## [Task to complete]
The result should hold only the lines from the one with "The image size" through the final line of the data below, transcribed exactly, pictures left out.

[Records from a dataset]
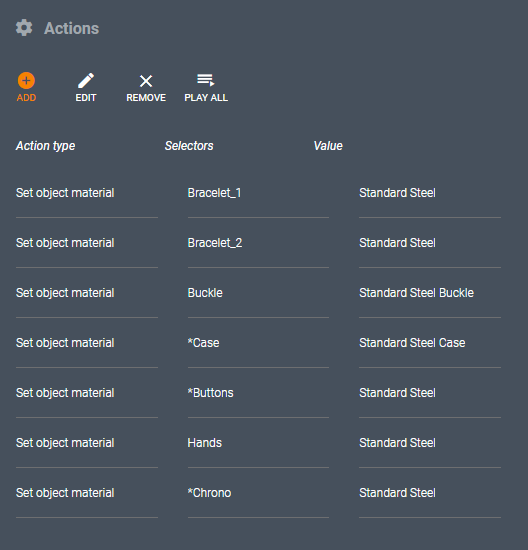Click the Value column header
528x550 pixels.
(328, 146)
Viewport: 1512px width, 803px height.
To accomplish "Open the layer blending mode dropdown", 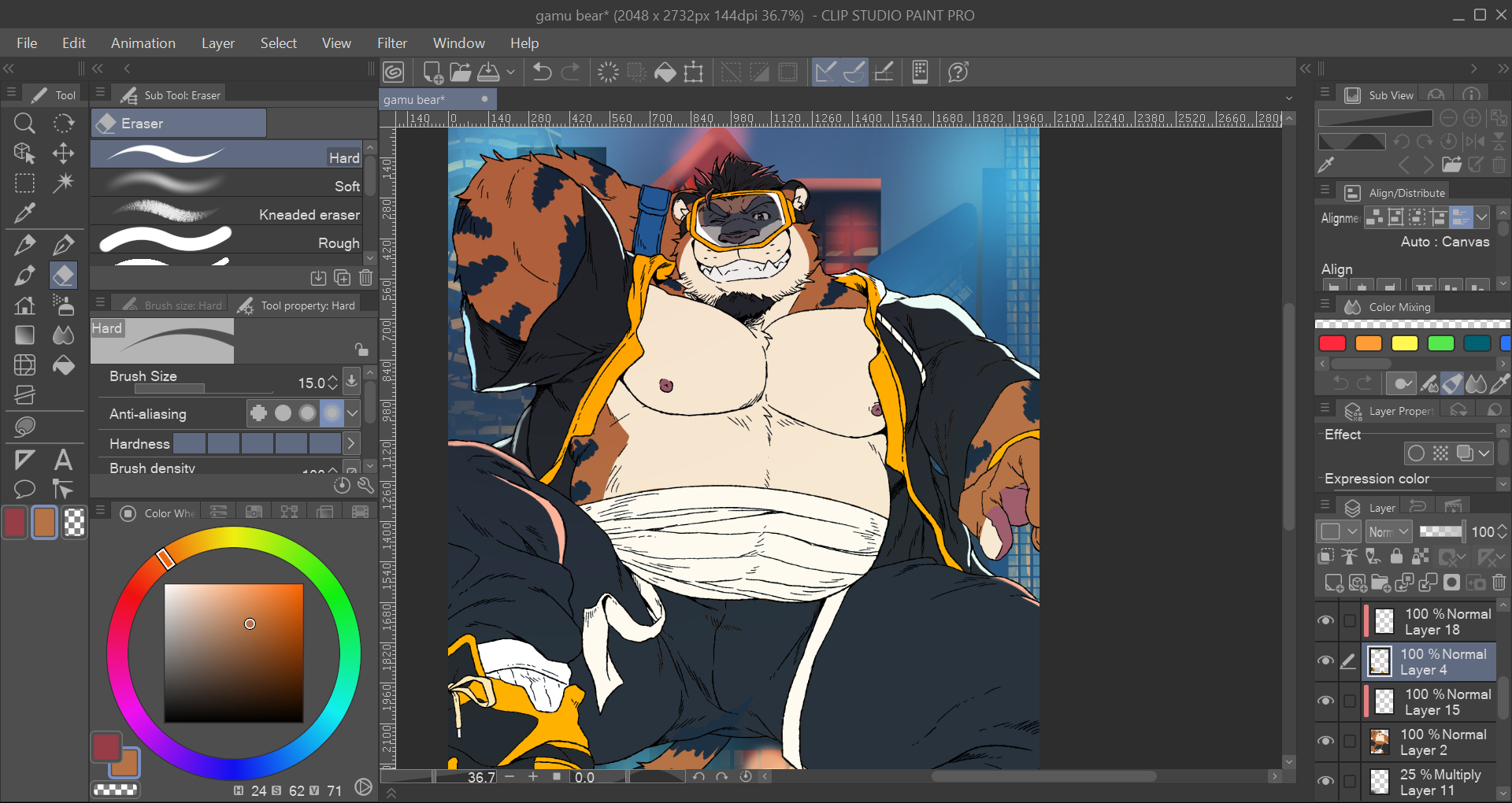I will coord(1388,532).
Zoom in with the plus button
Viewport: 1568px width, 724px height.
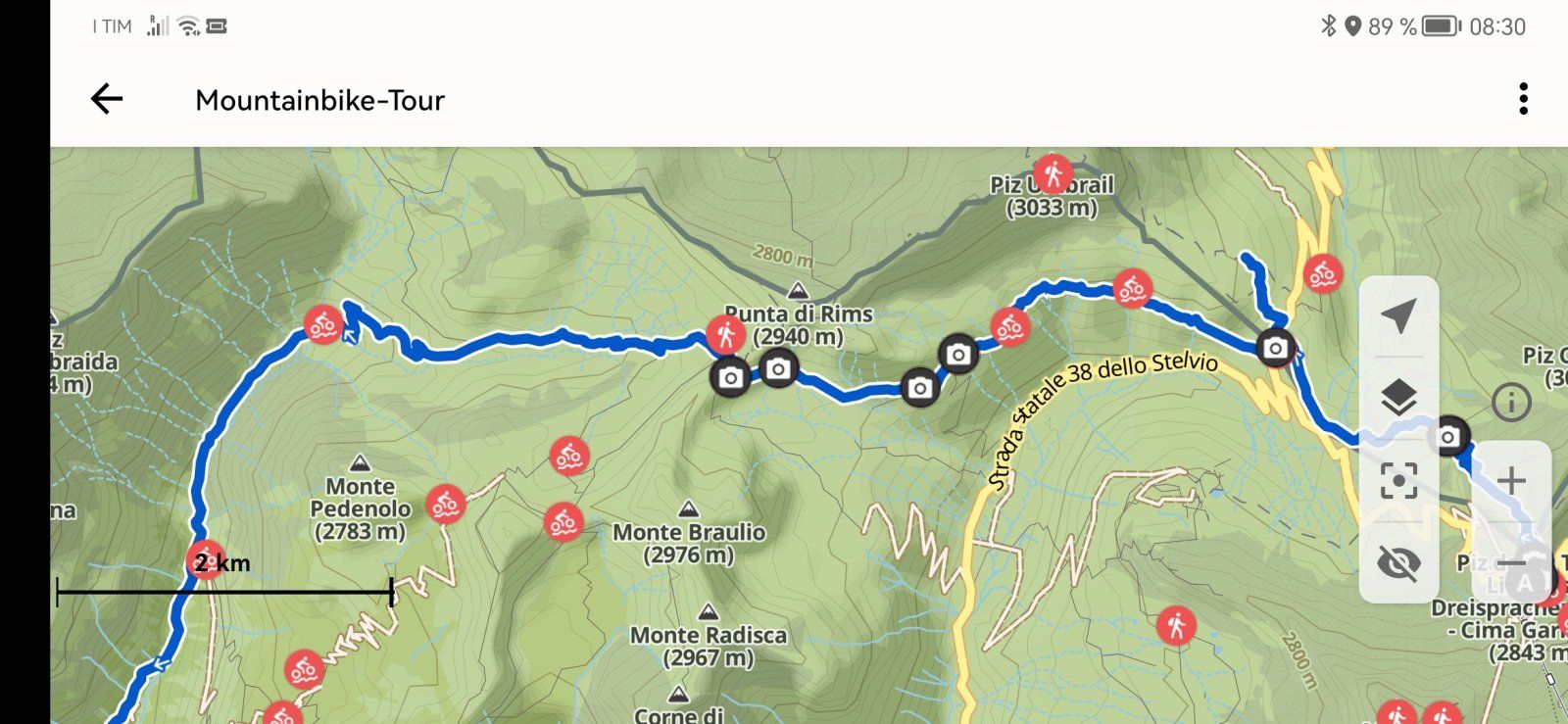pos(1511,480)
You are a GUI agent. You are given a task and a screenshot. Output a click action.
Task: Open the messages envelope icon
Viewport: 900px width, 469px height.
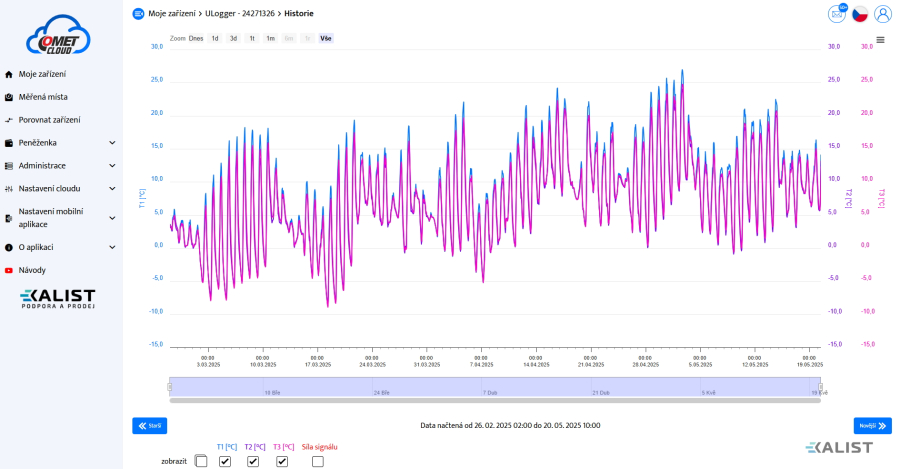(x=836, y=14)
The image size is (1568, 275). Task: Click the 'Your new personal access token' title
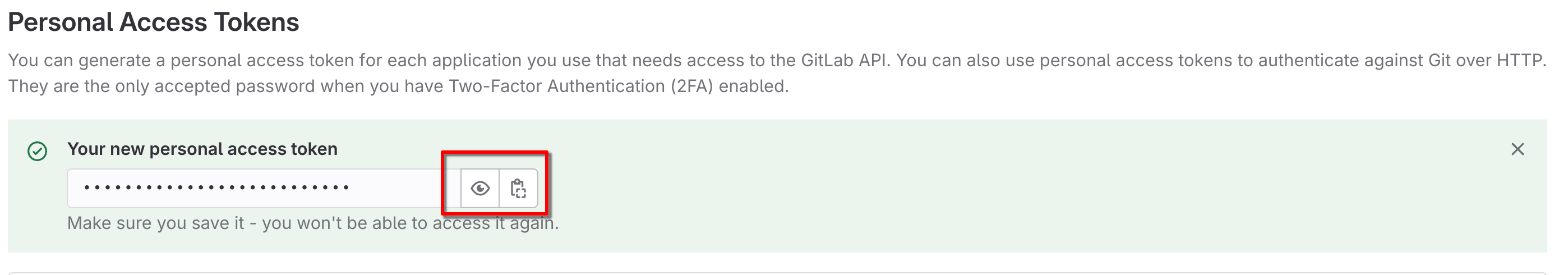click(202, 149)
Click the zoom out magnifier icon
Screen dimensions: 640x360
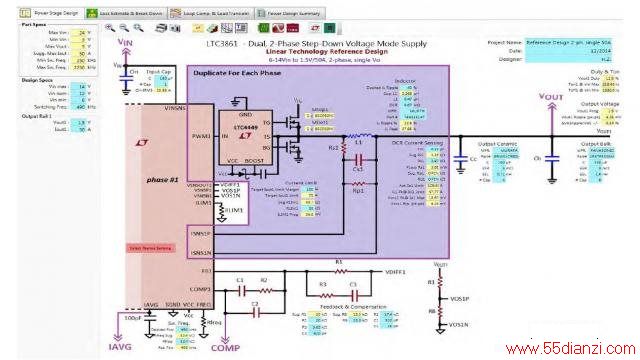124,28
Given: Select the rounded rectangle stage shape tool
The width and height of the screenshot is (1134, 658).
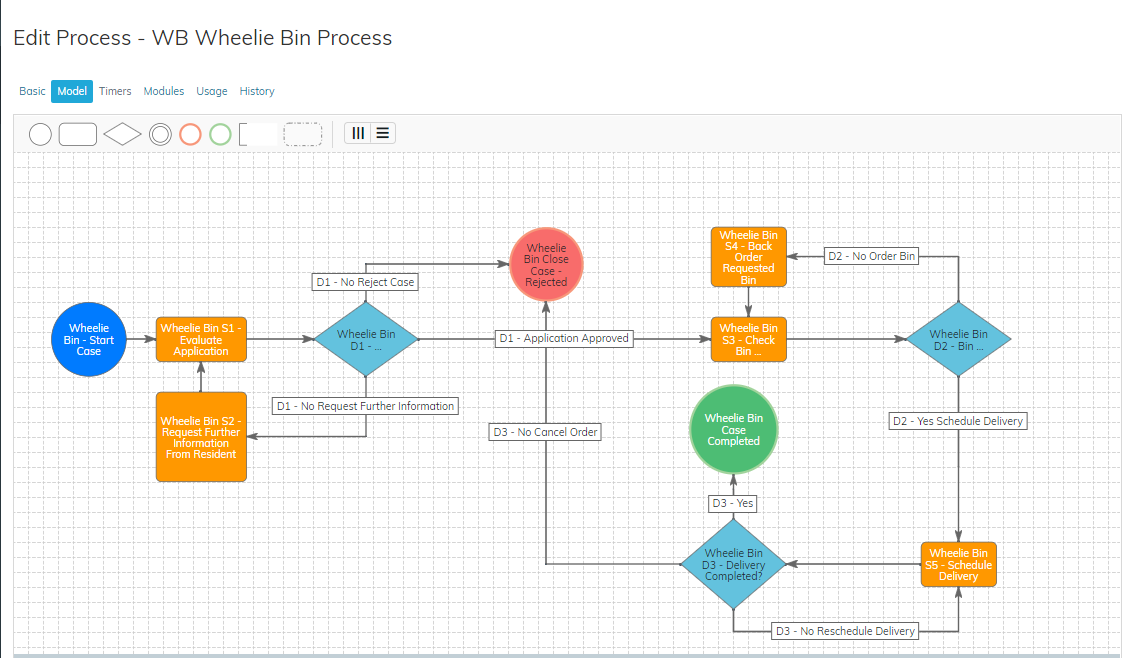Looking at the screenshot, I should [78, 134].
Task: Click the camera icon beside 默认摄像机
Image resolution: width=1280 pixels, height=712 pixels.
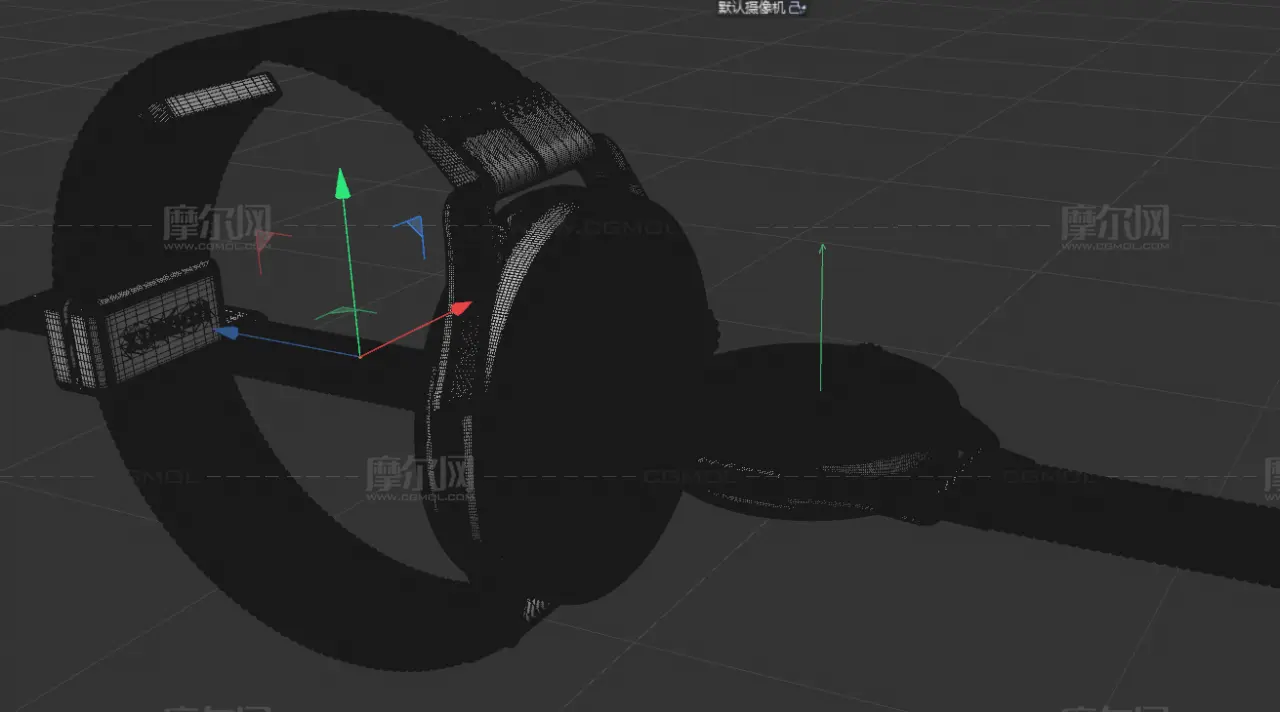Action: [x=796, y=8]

## [Response to this exercise]
The image size is (1568, 275). Task: Click the 'Your new personal access token' title
click(202, 149)
Click the zoom out magnifier icon
Screen dimensions: 640x360
124,28
Given: Select the rounded rectangle stage shape tool
The width and height of the screenshot is (1134, 658).
Looking at the screenshot, I should [78, 134].
Task: Click the camera icon beside 默认摄像机
Image resolution: width=1280 pixels, height=712 pixels.
Action: [x=796, y=8]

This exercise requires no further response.